The best jobs at OCBC, even as profit slumps 43%
OCBC’s technology professionals enjoyed a busy opening quarter and more tech hiring is on the cards this year, despite a big slump in Q1 profit.
Chief executive officer Samuel Tsien, speaking on OCBC’s first quarter earnings call, said transaction and customer numbers for the firm’s digital channels had significantly increased during the Covid-19 crisis as clients eschewed visiting branches and seeing bankers in person. For example, online trading volume jumped 104% compared with Q4, and there was a 2.4-fold year-on-year rise in accounts opened online by small and medium-sized enterprises.
These increases are a “good outcome” for the technology investments that OCBC has made in recent years, said Tsien. Encouragingly for jobs in technology at the bank, he added that OCBC will “continue to invest in digitalisation” and that the impact of Covid-19 will act as a catalyst to drive digitalisation even after the pandemic recedes.
Among other projects, OCBC’s tech professionals worked on increasing the bank’s capacity to provide digital signatures, and voice and video authentication for transaction and trade instructions.
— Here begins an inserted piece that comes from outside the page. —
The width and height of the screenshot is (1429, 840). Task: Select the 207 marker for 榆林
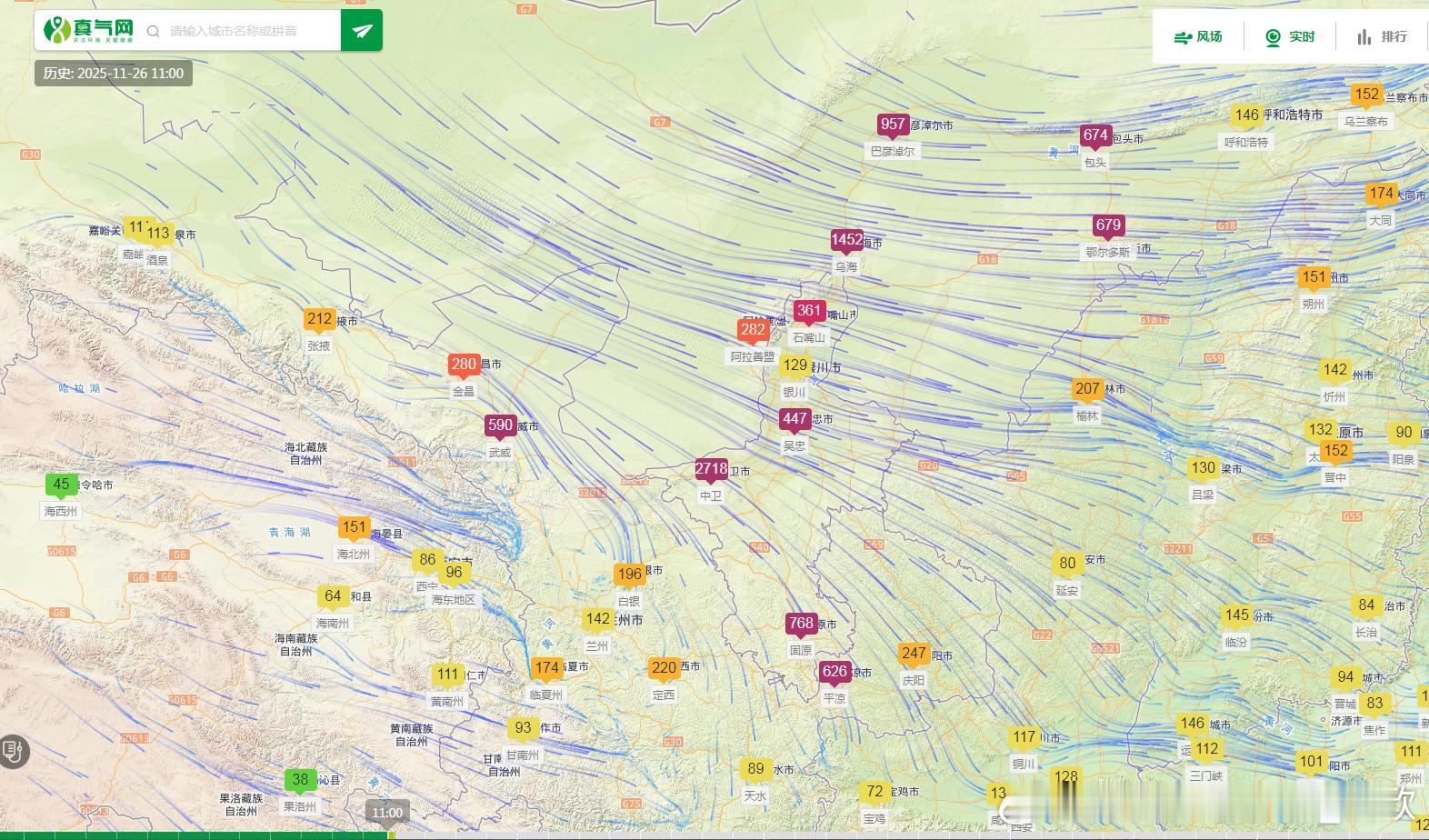tap(1087, 390)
They also helped enable 18,000 staff (about 60% of the bank’s workforce) to work from home, according to OCBC’s financial results presentation.
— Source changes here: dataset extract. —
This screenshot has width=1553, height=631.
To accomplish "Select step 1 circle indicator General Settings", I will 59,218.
Although hiring in the Singapore banking sector has fallen since Covid-19 started to spread locally in February, OCBC still has 56 tech and analytics jobs on its careers site (more than a quarter of its total vacancies). But taking on more technology talent won’t be entirely straightforward for OCBC. Rival DBS has scores of tech openings, and its Q1 results highlighted a “significant uplift in digital activity”. In a report on the impact of Covid-19 on the banking sector, McKinsey says the pandemic has forced Asian banks to “significantly accelerate their shift to digital channels”.
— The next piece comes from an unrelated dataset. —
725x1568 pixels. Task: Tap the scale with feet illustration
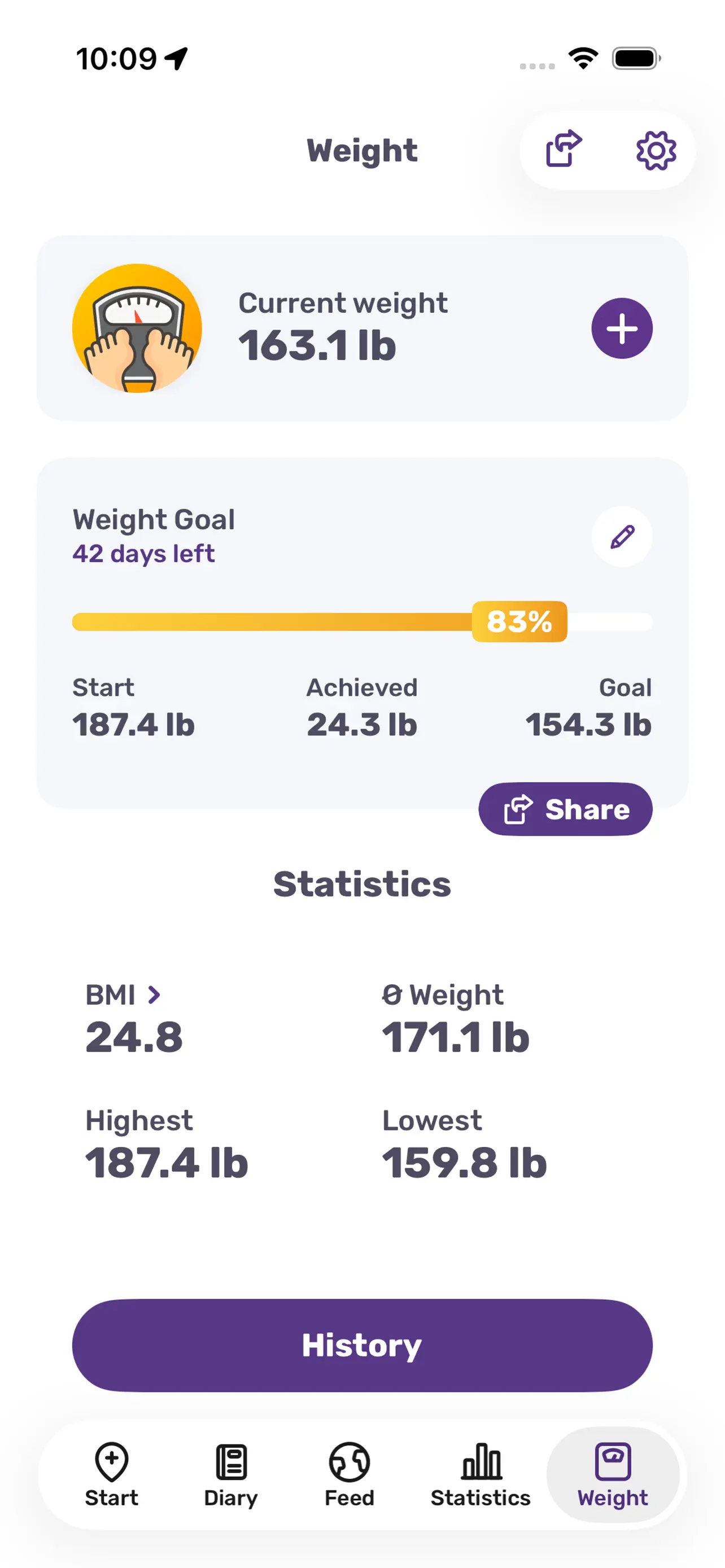(137, 328)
OCBC also followed DBS by stating that it has no plans to retrench staff “amid this outbreak”. Still, outside of technology, hiring at OCBC is likely to be subdued this year as the firm keeps a tight rein on costs. Profit fell 43% to S$698m year-on-year in Q1 as credit losses surged to S$657m from S$249m a year earlier. OCBC is making provisions for “stresses expected against the recessionary market outlook” and also cited allowances for a Singapore oil trader (likely to be Hin Leong).
CEO Tsien said the economic impact of Covid-19 will be more “penetrating” in Singapore and Asia than the bank predicted back in February, before the virus became a global pandemic. “Even if there is a stabilisation by the end of this year, a strong recovery is unlikely until 2021,” he added.